My Dad and I both suffered from a great deal of anger. We did not beat our wives or anything like that. I got in bar fights for a while, but that phase didn't last long. But anger was always there for both of us. Anger management courses did nothing. You know that thing about expressing or "ventilating" your anger? Not only didn't work, it made things worse.

Then one time after I'd been sober a while I was talking with a psychologist about depression. This was not treatment, we were just chatting socially. He commented that I would never describe myself as depressed even if I was. I said that would be dangerous, to be depressed and not know it. I remember his response word for word. "Oh, no, you would manifest it as anger."

That social conversation started me on a journey. Was my anger actually something else manifested as anger? The answer, of course, turned out to be not just "yes," but "oh hell yes."

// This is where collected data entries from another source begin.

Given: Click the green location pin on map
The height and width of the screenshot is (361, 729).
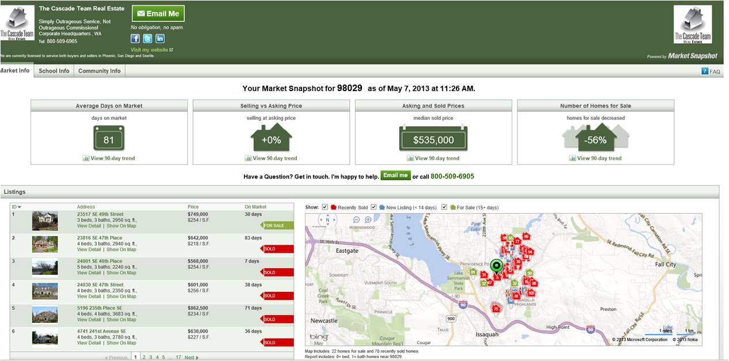Looking at the screenshot, I should pyautogui.click(x=497, y=267).
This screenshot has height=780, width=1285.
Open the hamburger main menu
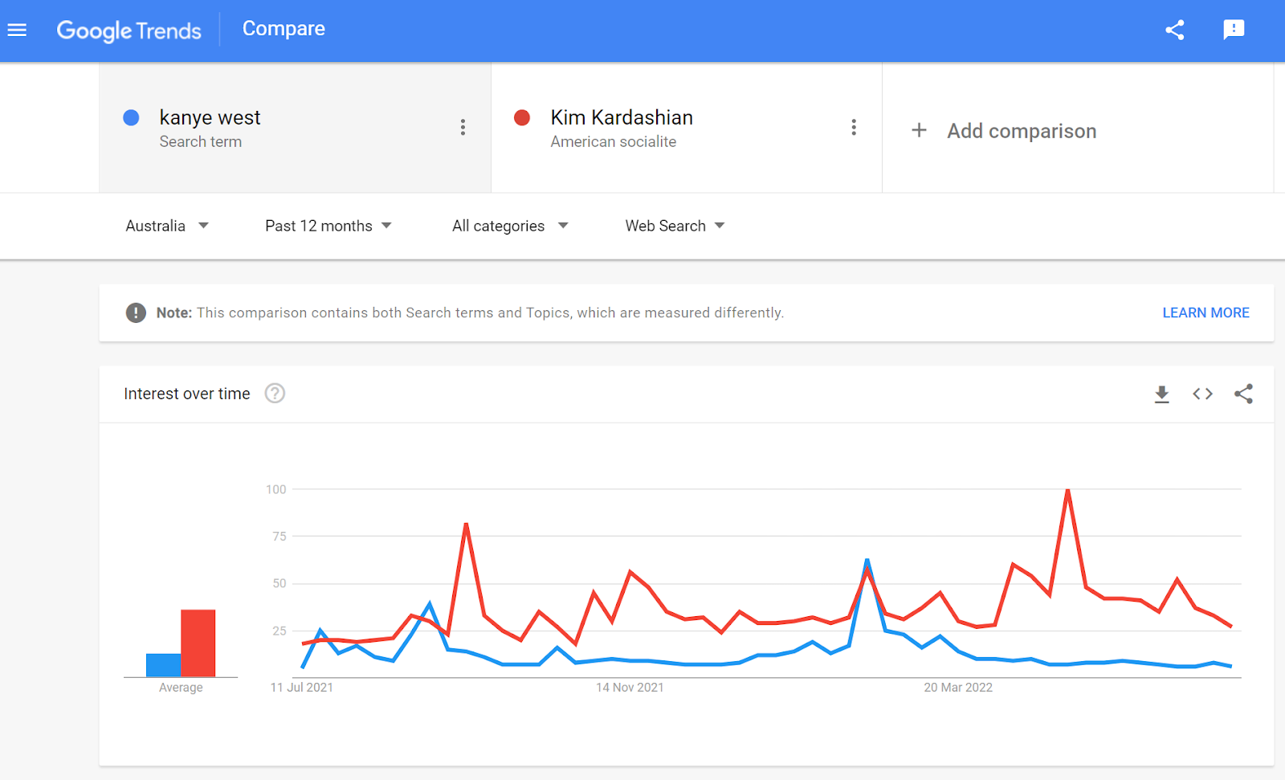(x=17, y=31)
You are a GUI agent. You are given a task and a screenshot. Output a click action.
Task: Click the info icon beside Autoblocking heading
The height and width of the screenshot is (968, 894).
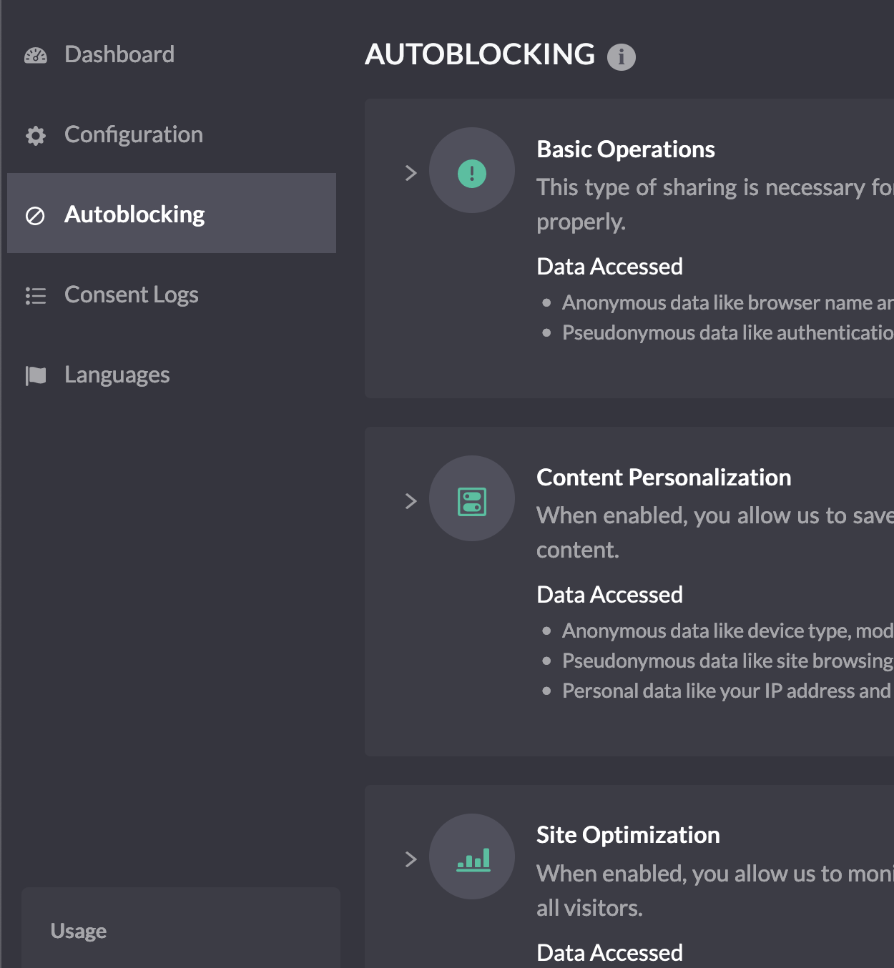[x=621, y=56]
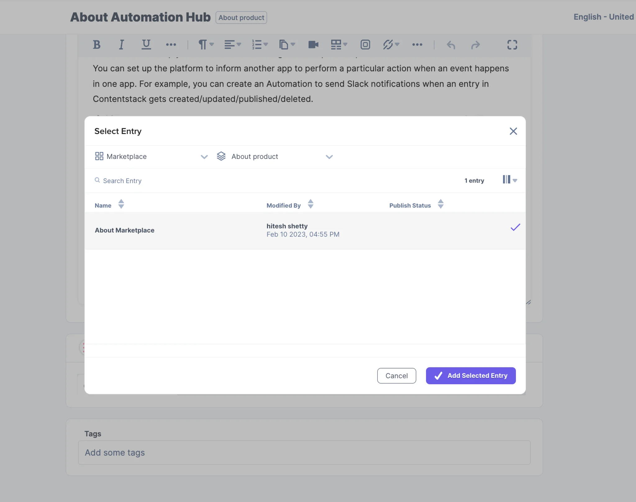Screen dimensions: 636x502
Task: Expand editor to fullscreen mode
Action: (512, 45)
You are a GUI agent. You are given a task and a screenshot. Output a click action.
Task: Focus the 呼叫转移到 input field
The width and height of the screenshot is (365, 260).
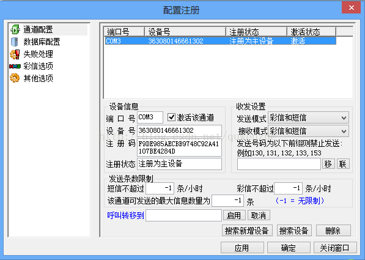point(183,215)
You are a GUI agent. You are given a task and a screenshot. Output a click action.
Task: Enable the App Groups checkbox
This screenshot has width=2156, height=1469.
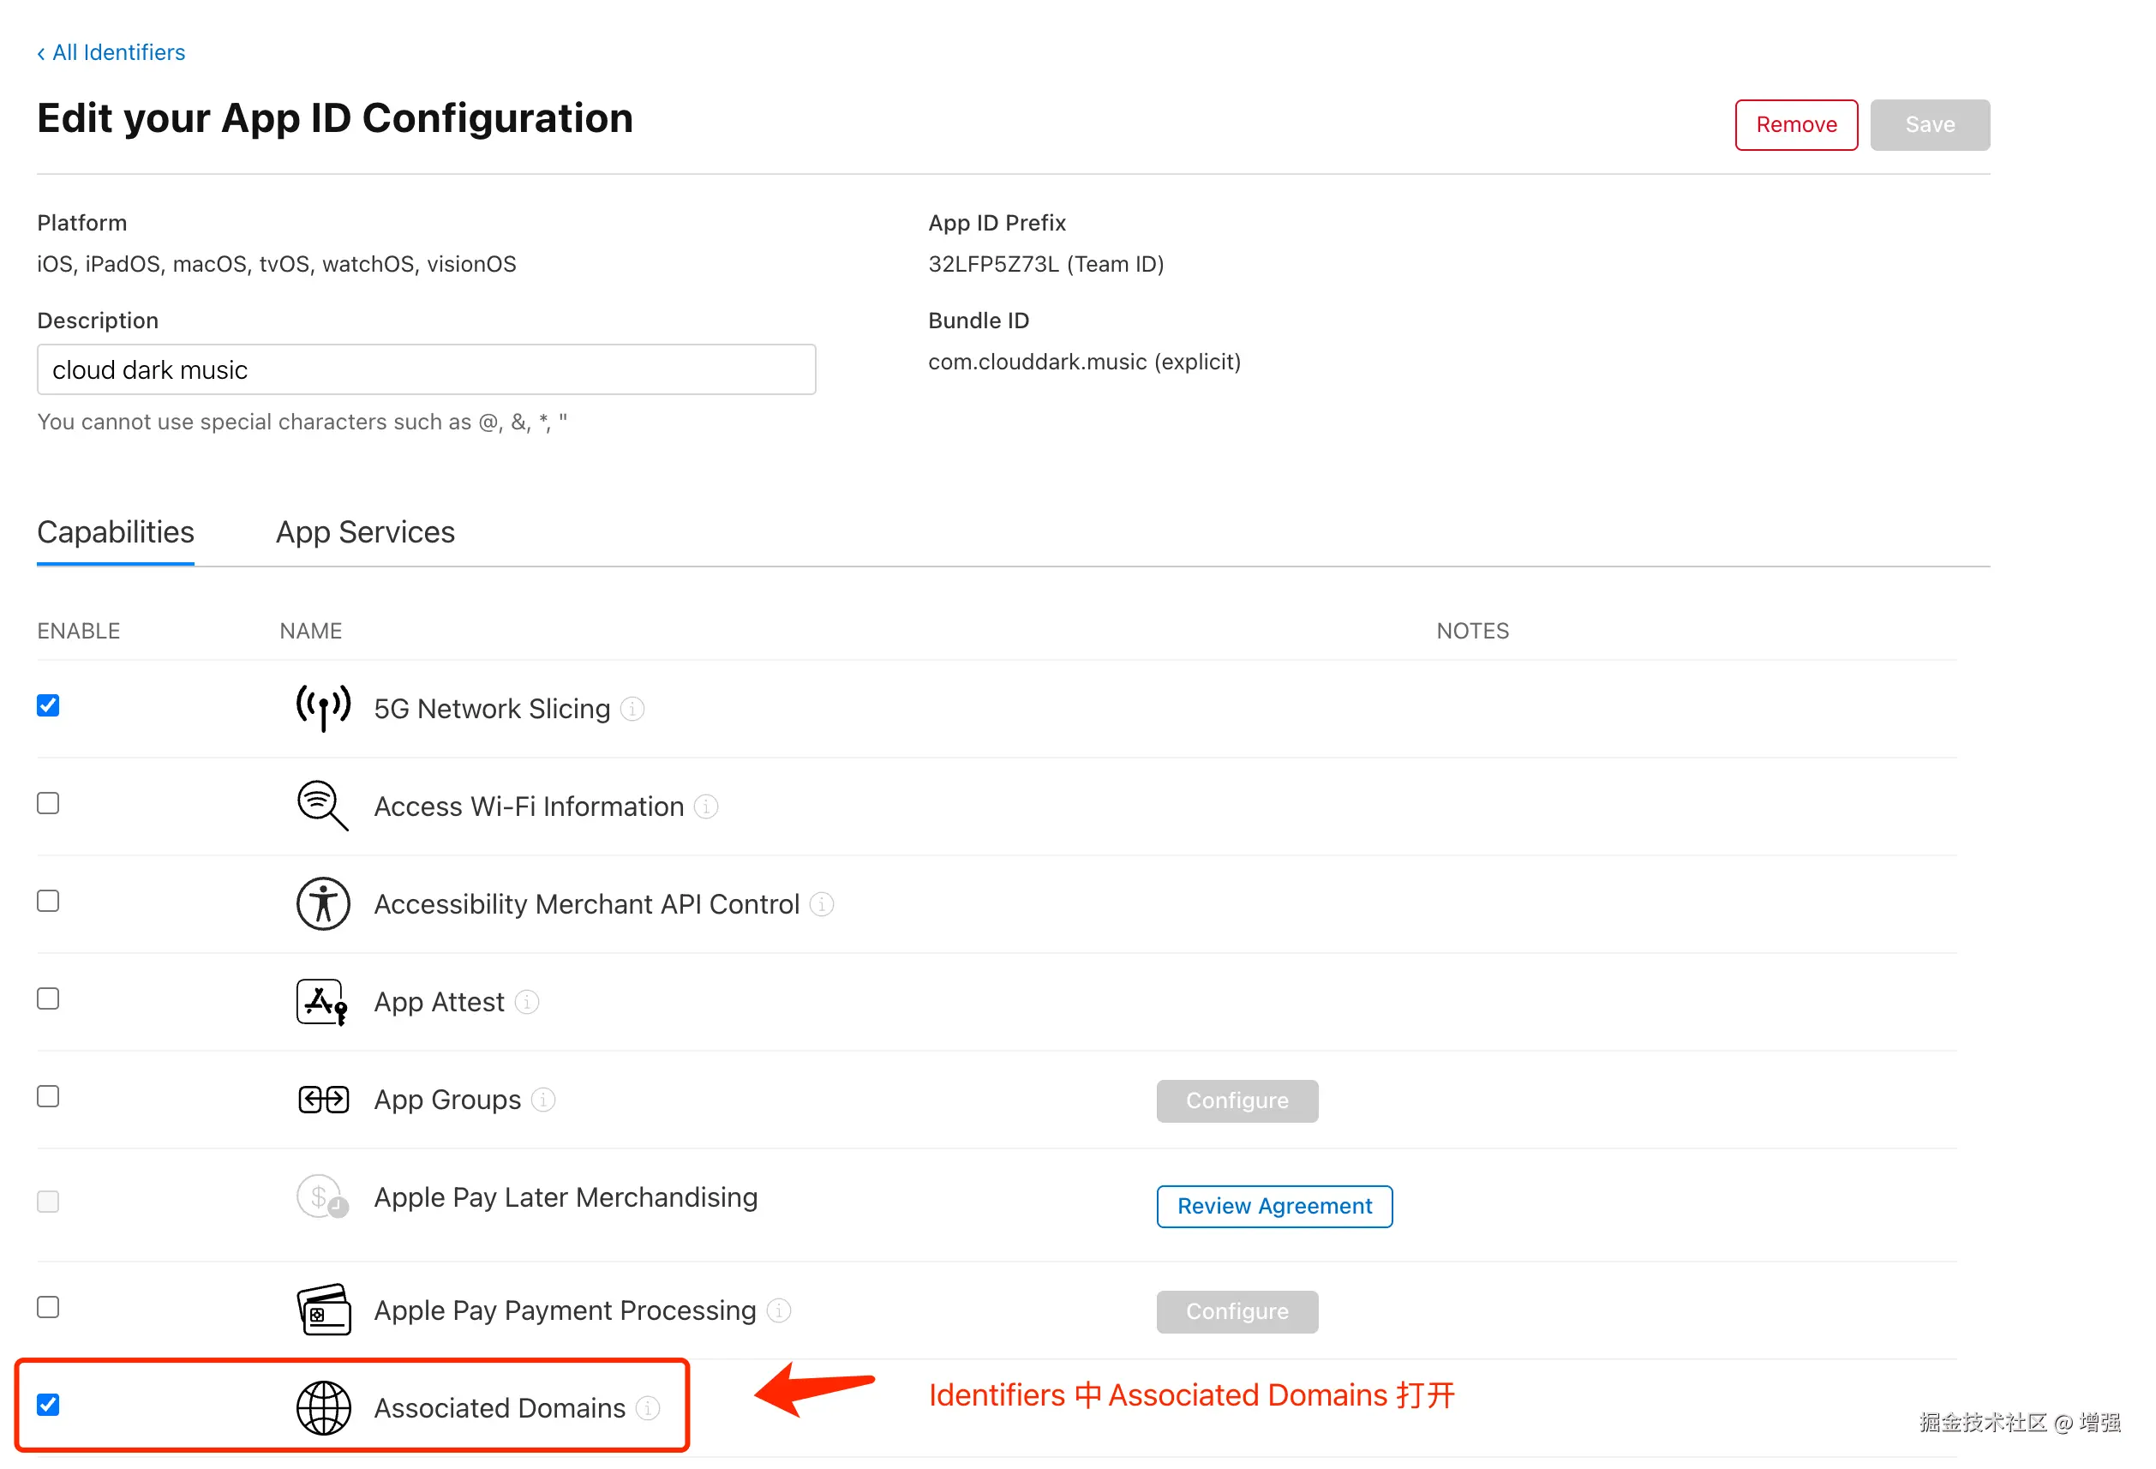click(48, 1097)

It wasn't depression as it turns out. What it was is not really pertinent to my point. I no longer have to deal with anger, though and I never actually dealt with anger. I worked until I found out what my problem was, I dealt with that problem, and the anger melted away.

How many of these poor lost souls who "transgender" would be saved a lot of pain if they had the good fortune to run across someone who helped them find out that the nature of their sexual organs was not what was causing them to feel weird?

Monday, October 21, 2019

What Kind of Star?, Take 2

Melvin Gordon wanted to be paid $13 million per year to be a running back for the Los Angeles Chargers. He carried the ball 16 times this past weekend, for 32 yards. At his desired pay rate he would be getting paid $25,390.63 per yard.

He ran twice from the one-yard line, gained zero yards and fumbled the ball once. I have no idea how to calculate the pay rate for that.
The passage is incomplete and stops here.